My current TV obsession is Buying Yachts on a new channel I found: AWE. That’s supposed to stand for “A Wealth of Entertainment” but really, the only word you need to focus on is wealth. This is a network for rich people, featuring people I would assume applied for Real Housewives but didn’t make the cut. Ignore the fact that most of the shows are at least 4 years old, if not older. Who doesn’t want to watch “Buying Mega Mansions” for decorating ideas from a 30,000sf house selling for 72 million? And look at how easily you can create a “Selling Yachts” drinking game!

  • He’s 20 years older than his wife
  • She insists they buy the most expensive one
  • Someone says ‘happy wife, happy life'” or
  • They talk about how they can use it for chartering
  • Jody yells ‘Nobody needs that!’ at the tv

I also am obsessed, to an amazing degree, with the farmersonlydotcom commercials. There is so so so so so much for me to mock or comment on, I keep wondering if the whole thing is an elaborate hoax.

  • Are the commercials to get guys to sign up, or women to sign up? I have to assume there’s a shortage of males on the service, because nothing in the commercials is geared to entice women to sign up.
  • All the single girls wear shorts or short skirts with cowboy boots
    It is implied that only rural girls enjoy “country” things like fishing. City girls are vapid and are from the same casting pool as the wives on Selling Yachts. They are evil and shallow and to be avoided. (Smells a lot like the red state “real Americans” vs blue state “coastal elite” bullshit.)
  • I don’t know what the “Only” in the name means: is it for farmers to meet other farmers? Are there enough single female farmers to balance supply and demand?
  • They do have 3 commercials featuring couples who met on the service. God bless those healthy-sized imperfect yet perfectly lovely gals who represent they women who are REALLY signing up versus the models they portray as the available pool of single gals
  • They introduced a buck-wild creep wizard to the ads, and I cannot figure out who thought this was a good idea. Probably the same guy who introduced talking horses.
Evil Wizard still from commercial
Please, Satan’s minion, do you have any dating advice?

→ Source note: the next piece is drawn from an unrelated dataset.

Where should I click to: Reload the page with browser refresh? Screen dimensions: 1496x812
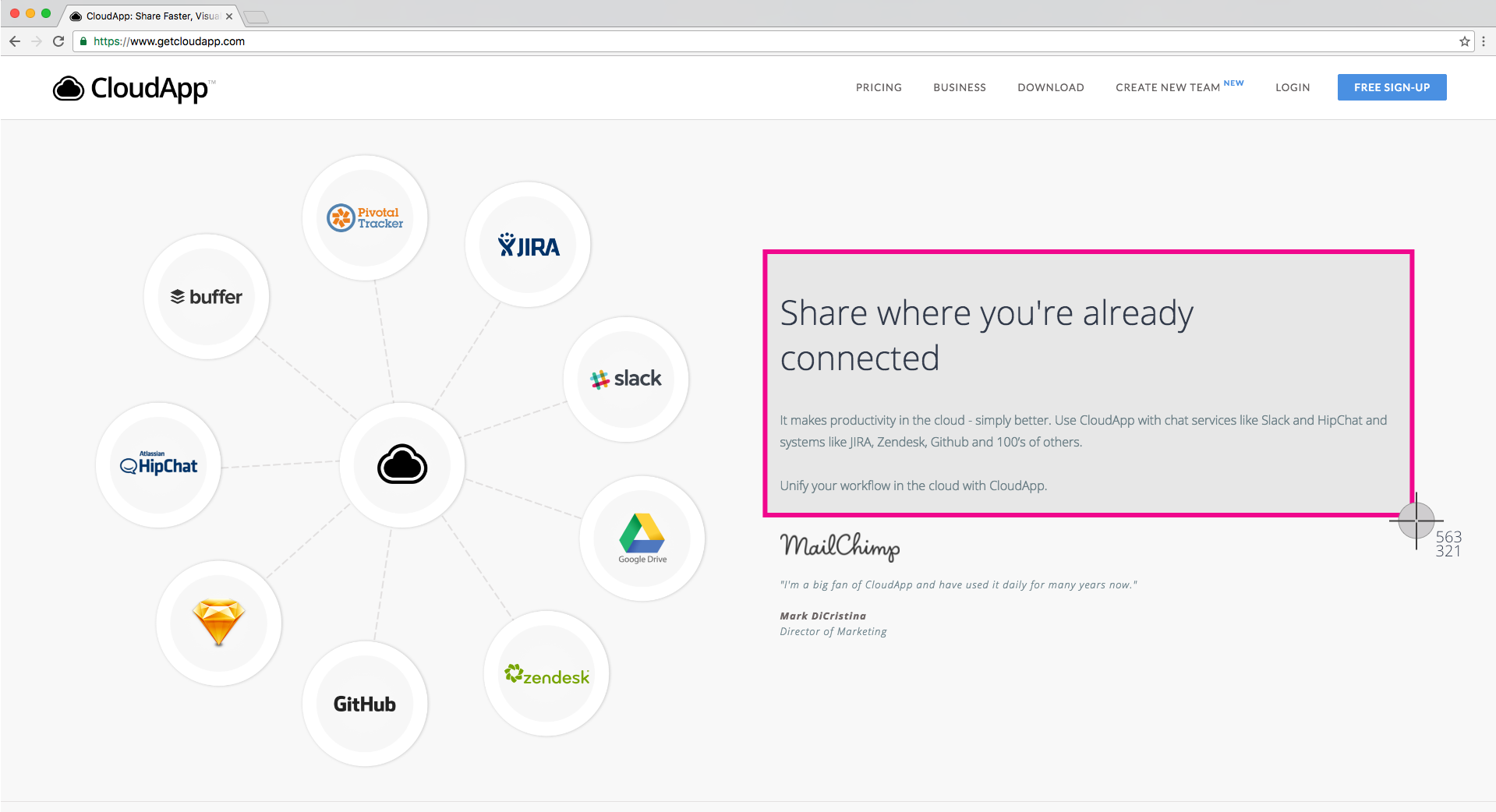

As a special bonus today, here is a list of all the questions I ask every time I see the commercials. I have seen it a lot. Poor Tom. The commercial is the one with the bitchy girl who interrupts two farmers talking by suddenly appearing with a large chainsaw on her shoulder. She noisily kisses her boyfriend and continues out of the shot.

The commercial makes it seem like the two guys were all alone out on the back 40 talking about how one of them can’t meet girls (they stress “out here” and show a whole lot of empty land) when she just appears and blows through the scene.

  • Where did she come from? They seem far afield, so wouldn’t she have had to take a truck or something to get there?
  • Single guy seem a little startled to see her. Did he not see or hear her coming? Did she just materialize in front of them?
  • Why did single guy act like he had no idea his buddy had a girlfriend? If they are so close, shouldn’t he have had an inkling?
  • If she is a new girlfriend, why is she doing lord know what by herself on his farm? When I start dating a guy, I hardly ever show up at his place of work and just start doing shit with no direction from him.
  • After the kiss, where did she go? We saw a view of the direction she was walking and there were NO trees. Or anything.
  • Why does she sound so exasperated when she (off camera, mind you) answers the “where did you meet *her*?” question.
  • Is she dressed appropriately to use that thing she’s carrying? You can’t always look hot and safely fell trees at the same time.

If anyone is thinking of posting “well-actually” corrections and clarifications, please resist the urge. I don’t really want them because I’m only here to amuse myself and others. You go write a rebuttal on your web page and post the link. Because if you ruin the only enjoyment I get out of commercials I am forced to watch a hundred times, I will send the lady from the Liberator Medical commercials to beat you with catheters.